** Text under study follows **

The coronavirus pandemic may have ground human activities to a halt in 2020, but climate change kept going.
Restrictions to contain the coronavirus emptied streets and grounded air travel. The resulting 7% drop in greenhouse gas emissions is the largest in history.
However, "it doesn't have much effect on the climate because what affects the climate is the cumulative load of greenhouse gases in the atmosphere," noted Michael Gerrard, director of the Columbia University Sabin Center for Climate Change Law.
Human activities continued to pump out planet-warming gases, just at a slightly lower rate. "You can't really see a change," he said.
Plus, cuts achieved through a global pandemic "are not the right way to reduce emissions. No question about that," added World Resources Institute Director Dan Lashof. "And most of them are potentially quickly reversible as the economy recovers."
Fundamental changes are needed in the ways the world powers itself, he said.
Stepping up
Some countries announced plans this year to intensify their efforts.
China pledged to generate no net emissions of carbon dioxide or other heat-trapping gases by 2060. As the world's largest producer of greenhouse gases, Gerrard said the announcement was "the single most important climate policy event of the last year."
The European Union also upped its climate goals, to a 55% reduction from 1990 levels over the next decade. The bloc intends to be climate-neutral by 2050.
The United States has been moving in the opposite direction under President Donald Trump. His administration has loosened more than 100 environmental regulations, including efficiency rules for vehicles and appliances, emissions from power plants and leakage from oil and gas operations of methane, which is a more powerful greenhouse gas than carbon dioxide.

** End of Text under study **
** Dataset extract follows **

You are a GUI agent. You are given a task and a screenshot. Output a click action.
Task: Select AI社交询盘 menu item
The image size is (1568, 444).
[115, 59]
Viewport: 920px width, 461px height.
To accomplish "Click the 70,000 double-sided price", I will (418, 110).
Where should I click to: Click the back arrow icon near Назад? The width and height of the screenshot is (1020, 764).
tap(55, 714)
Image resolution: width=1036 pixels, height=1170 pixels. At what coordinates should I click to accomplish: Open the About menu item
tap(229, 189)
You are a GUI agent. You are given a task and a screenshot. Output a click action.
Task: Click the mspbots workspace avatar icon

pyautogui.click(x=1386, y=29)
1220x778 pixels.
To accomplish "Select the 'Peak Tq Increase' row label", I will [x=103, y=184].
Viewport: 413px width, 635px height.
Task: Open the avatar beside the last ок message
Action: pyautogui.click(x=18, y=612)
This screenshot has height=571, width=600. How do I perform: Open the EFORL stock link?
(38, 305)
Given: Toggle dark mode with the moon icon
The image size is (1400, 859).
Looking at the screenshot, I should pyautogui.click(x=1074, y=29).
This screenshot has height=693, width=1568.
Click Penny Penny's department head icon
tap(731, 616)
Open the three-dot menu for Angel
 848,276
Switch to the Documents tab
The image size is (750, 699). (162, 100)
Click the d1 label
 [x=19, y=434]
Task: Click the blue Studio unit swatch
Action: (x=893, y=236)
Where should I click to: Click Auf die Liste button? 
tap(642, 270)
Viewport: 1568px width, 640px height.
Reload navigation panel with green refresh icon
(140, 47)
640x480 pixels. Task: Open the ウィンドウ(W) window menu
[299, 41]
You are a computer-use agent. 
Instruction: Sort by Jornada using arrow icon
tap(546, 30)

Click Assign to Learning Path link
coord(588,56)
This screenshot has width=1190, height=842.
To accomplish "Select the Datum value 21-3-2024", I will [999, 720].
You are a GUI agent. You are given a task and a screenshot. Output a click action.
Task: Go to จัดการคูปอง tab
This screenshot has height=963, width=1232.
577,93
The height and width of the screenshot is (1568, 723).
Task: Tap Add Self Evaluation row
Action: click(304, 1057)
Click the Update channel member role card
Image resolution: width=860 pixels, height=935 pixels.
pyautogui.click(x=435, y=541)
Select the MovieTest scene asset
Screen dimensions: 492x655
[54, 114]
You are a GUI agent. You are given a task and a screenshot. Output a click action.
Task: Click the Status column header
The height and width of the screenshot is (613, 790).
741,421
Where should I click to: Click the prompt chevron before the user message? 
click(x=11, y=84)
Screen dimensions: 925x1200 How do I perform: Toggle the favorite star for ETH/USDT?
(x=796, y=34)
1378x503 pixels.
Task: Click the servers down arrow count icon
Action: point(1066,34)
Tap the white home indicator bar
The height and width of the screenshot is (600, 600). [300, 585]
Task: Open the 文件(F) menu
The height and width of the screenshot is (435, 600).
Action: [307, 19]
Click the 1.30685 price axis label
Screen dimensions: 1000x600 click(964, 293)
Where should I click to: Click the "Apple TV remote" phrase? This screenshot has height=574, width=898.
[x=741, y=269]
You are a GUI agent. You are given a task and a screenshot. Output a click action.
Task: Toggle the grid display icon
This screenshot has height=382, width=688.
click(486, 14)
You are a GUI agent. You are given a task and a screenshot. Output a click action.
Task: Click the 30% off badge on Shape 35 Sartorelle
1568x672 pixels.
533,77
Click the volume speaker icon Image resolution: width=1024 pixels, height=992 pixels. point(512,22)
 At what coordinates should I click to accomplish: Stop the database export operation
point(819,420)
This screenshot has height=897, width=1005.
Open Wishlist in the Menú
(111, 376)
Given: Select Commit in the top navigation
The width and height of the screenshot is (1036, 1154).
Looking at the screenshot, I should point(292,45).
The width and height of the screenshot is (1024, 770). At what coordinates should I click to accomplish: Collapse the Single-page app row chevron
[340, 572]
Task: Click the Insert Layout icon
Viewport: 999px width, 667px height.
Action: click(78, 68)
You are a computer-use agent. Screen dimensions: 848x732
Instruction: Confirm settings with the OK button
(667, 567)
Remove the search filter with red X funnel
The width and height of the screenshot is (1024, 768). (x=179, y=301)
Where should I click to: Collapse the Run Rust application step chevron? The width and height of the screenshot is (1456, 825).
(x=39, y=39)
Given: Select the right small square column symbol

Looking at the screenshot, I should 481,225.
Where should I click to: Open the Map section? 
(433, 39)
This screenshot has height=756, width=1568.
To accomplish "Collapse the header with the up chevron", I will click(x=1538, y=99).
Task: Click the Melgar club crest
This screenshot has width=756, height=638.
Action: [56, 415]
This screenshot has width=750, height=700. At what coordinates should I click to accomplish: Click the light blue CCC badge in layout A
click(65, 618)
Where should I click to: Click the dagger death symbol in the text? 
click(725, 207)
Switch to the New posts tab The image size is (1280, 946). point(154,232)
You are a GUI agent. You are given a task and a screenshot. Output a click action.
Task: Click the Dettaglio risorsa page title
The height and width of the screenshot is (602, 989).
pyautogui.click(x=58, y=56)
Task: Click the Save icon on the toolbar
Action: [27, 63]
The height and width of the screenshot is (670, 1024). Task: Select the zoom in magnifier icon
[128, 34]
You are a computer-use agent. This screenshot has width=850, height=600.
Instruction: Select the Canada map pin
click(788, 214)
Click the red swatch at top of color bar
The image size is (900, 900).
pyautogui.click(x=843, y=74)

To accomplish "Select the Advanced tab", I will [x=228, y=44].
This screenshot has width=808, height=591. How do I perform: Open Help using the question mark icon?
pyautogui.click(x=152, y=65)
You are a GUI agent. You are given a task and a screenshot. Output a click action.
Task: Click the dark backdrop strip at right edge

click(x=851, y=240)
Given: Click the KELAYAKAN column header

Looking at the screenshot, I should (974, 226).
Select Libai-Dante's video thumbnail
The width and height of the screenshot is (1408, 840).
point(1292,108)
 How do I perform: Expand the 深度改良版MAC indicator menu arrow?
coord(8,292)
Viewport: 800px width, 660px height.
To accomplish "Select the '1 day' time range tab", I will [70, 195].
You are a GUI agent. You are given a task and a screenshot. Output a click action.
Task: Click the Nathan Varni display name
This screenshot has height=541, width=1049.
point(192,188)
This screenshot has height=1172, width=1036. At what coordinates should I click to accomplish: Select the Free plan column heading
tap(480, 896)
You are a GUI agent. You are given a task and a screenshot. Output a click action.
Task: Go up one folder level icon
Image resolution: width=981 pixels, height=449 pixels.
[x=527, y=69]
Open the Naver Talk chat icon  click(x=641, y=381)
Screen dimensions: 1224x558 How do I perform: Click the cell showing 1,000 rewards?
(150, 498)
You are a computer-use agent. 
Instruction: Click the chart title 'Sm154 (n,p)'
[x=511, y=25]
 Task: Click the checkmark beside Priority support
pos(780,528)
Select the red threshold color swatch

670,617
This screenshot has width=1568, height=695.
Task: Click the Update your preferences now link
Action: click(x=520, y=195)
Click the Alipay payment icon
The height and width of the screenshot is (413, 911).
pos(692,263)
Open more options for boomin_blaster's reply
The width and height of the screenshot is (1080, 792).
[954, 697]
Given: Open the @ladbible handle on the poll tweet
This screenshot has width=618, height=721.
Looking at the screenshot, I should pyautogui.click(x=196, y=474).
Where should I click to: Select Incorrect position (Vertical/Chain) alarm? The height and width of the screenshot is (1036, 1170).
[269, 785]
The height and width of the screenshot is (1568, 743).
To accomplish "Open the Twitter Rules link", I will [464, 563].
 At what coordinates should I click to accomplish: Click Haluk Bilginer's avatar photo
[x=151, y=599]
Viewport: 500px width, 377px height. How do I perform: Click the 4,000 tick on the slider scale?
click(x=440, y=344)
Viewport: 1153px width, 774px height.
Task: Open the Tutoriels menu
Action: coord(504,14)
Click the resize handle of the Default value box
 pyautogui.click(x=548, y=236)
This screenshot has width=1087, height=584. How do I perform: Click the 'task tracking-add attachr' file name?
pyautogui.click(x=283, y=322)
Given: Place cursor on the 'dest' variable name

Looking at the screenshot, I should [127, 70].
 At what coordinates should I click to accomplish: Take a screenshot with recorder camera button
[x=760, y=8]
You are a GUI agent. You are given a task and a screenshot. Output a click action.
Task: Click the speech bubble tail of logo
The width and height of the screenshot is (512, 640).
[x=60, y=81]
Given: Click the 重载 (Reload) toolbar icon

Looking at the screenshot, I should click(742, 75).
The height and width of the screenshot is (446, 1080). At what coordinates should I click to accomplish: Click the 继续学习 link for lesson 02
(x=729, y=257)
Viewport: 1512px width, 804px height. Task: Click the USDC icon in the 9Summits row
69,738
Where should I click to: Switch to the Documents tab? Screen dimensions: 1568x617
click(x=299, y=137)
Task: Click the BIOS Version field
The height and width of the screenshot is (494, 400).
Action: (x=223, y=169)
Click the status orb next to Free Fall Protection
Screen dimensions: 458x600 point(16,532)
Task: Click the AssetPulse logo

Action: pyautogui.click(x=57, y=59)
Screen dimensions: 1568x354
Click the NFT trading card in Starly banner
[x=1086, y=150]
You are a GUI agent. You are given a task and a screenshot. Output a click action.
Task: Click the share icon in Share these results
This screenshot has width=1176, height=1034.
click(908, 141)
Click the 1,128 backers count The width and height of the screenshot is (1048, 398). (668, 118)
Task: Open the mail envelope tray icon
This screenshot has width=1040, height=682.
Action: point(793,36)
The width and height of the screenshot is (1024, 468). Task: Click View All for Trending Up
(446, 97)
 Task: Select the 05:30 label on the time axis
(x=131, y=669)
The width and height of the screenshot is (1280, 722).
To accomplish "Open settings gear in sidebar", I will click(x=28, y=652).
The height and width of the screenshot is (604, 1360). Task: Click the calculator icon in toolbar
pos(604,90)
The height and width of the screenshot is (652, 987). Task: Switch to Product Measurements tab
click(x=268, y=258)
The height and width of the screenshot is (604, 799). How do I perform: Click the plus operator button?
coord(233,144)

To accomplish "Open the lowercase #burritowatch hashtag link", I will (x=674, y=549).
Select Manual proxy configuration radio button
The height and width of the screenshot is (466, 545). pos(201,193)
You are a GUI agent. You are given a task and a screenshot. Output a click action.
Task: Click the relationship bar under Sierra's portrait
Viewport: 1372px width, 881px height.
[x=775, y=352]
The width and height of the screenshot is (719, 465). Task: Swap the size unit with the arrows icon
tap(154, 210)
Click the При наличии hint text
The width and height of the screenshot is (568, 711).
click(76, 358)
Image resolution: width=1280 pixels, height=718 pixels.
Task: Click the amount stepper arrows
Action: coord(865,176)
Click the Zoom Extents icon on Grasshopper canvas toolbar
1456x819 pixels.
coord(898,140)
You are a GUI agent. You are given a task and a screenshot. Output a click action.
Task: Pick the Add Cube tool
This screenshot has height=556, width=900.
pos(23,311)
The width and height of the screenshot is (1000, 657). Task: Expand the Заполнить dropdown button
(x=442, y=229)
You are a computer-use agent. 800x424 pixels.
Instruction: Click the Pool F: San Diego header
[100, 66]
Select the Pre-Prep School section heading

** End of Dataset extract **

* _Apply what you read_
(1) Answer these from the article on climate change during the pandemic:
(a) How large was the drop in greenhouse gas emissions that followed the coronavirus restrictions?
(b) By what year did China pledge to generate no net emissions?
(c) By what year does the European Union intend to be climate-neutral?
(2) Carry on the article on climate change during the pandemic from its last sentence.
The records can be left aside for this work.

* _Answer list_
(1)
(a) 7%
(b) 2060
(c) 2050

(2)
Trump's move to withdraw the U.S. from the 2015 Paris agreement to fight climate change took effect the day after the November presidential election.
Changing course
Trump lost that election to former Vice President Joe Biden. Experts expect a dramatic shift on climate policy.
"There's no question that President-elect Biden is going to do a 180 from what President Trump has done," Gerrard said.
Biden ran on "the most ambitious and comprehensive climate policy in U.S. history," Lashof added. The president-elect lists climate change as one of his top four priorities, including a pledge to rejoin the Paris agreement on his first day in office. Many of the environmental rules Trump loosened will likely be tightened again.
The president-elect will likely face a divided Congress, however, which will limit how far he can go to rein in emissions.
States and local governments may go further, as many have in the absence of federal leadership.
This year, California's governor issued an executive order directing all new vehicles sold by 2035 to be zero-emission.
California is the largest vehicle market in the United States. The move marks "a tremendously significant acceleration of the timeline in the U.S. for transitioning to clean electric vehicles," Lashof said. "And I think that that move in California will be echoed around the country."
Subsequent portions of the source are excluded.